I imagine that only a small percentage of Dopers are Melancholies (just as in the general population). Those that are most likely hang out in Great Debates or the Pit, but surely venture in here from time to time. For our benefit, I’m starting this thread, where Melancholies can share helpful tips with one another. I’ll post at least one a day.
These are hints to help us get through life, bearing, as we do, the burden of holding up the world and helping it to make sense.
Remote Controls
There are lots of ways you can arrange your remote controls: by geometric shape, by coordination with the order of devices, by length, etc. But the best way that I’ve found to arrange my remotes is alphabetical by device name. So, the amplifier remote is first, then the CD, then the DVD, then the TV, then the Universal, then the VCR.

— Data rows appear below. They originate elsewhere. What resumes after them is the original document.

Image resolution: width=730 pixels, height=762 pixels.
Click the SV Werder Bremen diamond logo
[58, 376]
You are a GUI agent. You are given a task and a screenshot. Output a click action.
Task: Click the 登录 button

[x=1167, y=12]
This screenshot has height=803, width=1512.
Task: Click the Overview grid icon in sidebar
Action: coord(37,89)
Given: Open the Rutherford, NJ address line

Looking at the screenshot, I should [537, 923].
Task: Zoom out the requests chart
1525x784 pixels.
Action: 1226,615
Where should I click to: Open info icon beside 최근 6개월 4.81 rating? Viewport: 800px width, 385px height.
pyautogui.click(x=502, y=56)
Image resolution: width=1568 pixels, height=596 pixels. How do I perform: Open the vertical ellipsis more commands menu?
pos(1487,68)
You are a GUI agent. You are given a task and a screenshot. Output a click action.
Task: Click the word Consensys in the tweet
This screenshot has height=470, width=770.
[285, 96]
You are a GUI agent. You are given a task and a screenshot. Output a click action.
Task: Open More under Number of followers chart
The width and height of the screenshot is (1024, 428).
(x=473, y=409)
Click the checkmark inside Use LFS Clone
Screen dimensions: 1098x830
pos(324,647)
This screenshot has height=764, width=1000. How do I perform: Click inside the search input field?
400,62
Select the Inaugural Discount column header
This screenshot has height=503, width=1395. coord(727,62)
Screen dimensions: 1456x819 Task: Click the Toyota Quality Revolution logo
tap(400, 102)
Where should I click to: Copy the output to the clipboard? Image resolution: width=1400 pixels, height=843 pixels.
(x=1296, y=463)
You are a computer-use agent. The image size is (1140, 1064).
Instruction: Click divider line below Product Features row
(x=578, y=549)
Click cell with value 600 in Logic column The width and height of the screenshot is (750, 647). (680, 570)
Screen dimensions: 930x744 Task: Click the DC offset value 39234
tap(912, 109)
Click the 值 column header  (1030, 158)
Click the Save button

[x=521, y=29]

I know, I know, you’re saying, “But what do we do when it is convenient to hold one of the remotes while the others still rest on the coffee table?” Simple. Leave a space-holder place for the remote you’re holding.
Food Changes
How do you know that the amount of salt you put in today’s sauce is exactly the same amount of salt that you put in yesterday’s? No matter how carefully you measure, there might be as much as a hundred grains difference. This sort of inconsistency, of course, is the source of our nightmares.
I’ve found that the most effective remedy for this derives from an attitudinal acknowledgement of fact. It’s simple: the Cholerics have failed to produce for us a reliable system of measure. They’ve designed measuring devices such that grains of salt and sugar, or drops of water and milk, still cling to the containers even after they’re poured. We can’t even rely on weighing the ingredients because they’ve made our scales innacurate, with, at best, tolerances of several nanograms.
So, you can squeeze a justification out of food changes by simply considering as you eat that this is your sacrifice upon the altar of humanity. Your magnanimous tolerance of Choleric incompetence is the common thread with which you can weave together some semblance of consistency.
Efficiencies
Finally, today’s efficiency tip deals with all the wasted time involved with using the bathroom. Every Melancholy knows the horrible anguish of waiting for the task of toilet business to be done. But there are actually lots of things you can do while nature takes its course!
If you’re standing, start brushing your teeth with one of your free hands. If you can release the other, maybe apply some deodorant. If you can lift a foot, it might be a good idea to orient the toilet paper roll with your toes so that a single sheet hangs from the front. Depending on your physical coordination, you can brush your teeth while applying deodorant, adjusting your TP roll, and peeing all at the same time!
If you’re sitting, you can clip your toenails, brush your teeth, and lots of other tasks. But if worse comes to worst, all is not lost. Here’s the great tip: begin preparing your TP for use! Pull out several strips of paper (each the same length, of course) and begin folding them in accordance with whatever folding obsession you favor. By the time you’ve finished your business, you’ll be ready to discharge the task of wiping up in the most efficient manner possible. While wiping, use your free hand to adjust the towels or TP roll or just place it on the flush lever so that standing and flushing can be one motion.
I hope these help. Any other tips from Melancholies today?